### TASK TO CARRY OUT
Return the lines from the start of the data through the line with "859x649 pixels.". Include both of those lines and no others.

Items from a dataset:
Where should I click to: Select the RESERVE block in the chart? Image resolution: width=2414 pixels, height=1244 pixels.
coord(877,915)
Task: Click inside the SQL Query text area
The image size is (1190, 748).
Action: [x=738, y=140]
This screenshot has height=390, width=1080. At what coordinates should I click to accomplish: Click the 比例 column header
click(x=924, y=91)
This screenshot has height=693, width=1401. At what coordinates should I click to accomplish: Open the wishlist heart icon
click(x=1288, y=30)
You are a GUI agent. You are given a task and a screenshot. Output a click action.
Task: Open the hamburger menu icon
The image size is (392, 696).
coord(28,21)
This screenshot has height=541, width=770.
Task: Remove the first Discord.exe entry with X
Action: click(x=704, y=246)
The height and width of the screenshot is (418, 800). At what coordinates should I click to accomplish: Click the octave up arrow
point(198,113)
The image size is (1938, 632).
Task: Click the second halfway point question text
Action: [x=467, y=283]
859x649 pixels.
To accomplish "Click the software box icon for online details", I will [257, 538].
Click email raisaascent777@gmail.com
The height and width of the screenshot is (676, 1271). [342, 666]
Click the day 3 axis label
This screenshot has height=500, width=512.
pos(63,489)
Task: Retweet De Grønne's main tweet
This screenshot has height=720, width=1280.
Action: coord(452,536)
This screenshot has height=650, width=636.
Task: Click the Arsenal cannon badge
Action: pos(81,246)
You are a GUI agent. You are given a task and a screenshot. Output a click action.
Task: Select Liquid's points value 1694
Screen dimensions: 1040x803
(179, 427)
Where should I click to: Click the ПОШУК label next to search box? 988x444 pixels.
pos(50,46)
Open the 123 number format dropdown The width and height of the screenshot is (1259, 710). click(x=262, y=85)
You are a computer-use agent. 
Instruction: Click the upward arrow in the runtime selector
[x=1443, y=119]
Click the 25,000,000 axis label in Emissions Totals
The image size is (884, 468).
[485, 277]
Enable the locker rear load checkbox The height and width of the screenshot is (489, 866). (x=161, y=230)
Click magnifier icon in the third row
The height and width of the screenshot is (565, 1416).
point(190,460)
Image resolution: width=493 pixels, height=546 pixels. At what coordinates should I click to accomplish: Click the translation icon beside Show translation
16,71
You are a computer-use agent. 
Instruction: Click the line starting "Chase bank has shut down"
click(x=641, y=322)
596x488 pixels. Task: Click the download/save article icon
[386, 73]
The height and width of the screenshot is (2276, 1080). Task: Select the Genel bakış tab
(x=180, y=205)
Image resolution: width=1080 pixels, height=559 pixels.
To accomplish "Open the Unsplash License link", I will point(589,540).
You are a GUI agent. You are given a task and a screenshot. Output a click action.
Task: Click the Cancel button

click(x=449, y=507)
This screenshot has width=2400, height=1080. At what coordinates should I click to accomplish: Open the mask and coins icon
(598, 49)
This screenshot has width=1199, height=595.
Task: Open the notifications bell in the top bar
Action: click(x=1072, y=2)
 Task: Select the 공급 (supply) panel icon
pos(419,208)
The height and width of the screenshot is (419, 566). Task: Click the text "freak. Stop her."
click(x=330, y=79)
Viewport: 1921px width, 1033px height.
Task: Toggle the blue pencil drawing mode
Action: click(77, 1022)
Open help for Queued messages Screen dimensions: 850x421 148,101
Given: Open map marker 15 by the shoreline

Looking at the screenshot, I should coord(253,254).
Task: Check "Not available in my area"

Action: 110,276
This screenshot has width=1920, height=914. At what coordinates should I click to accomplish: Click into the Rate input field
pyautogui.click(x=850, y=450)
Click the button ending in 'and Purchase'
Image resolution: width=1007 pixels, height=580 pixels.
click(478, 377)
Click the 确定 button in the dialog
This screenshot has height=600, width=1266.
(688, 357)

### SOLUTION TO THIS TASK
Where should I click to: Select the RESERVE block in the chart? Image resolution: width=2414 pixels, height=1244 pixels.
coord(877,915)
Task: Click inside the SQL Query text area
The image size is (1190, 748).
Action: [x=738, y=140]
This screenshot has height=390, width=1080. At what coordinates should I click to accomplish: Click the 比例 column header
click(x=924, y=91)
This screenshot has height=693, width=1401. At what coordinates should I click to accomplish: Open the wishlist heart icon
click(x=1288, y=30)
You are a GUI agent. You are given a task and a screenshot. Output a click action.
Task: Open the hamburger menu icon
The image size is (392, 696).
coord(28,21)
This screenshot has height=541, width=770.
Task: Remove the first Discord.exe entry with X
Action: click(x=704, y=246)
The height and width of the screenshot is (418, 800). At what coordinates should I click to accomplish: Click the octave up arrow
point(198,113)
The image size is (1938, 632).
Task: Click the second halfway point question text
Action: [x=467, y=283]
859x649 pixels.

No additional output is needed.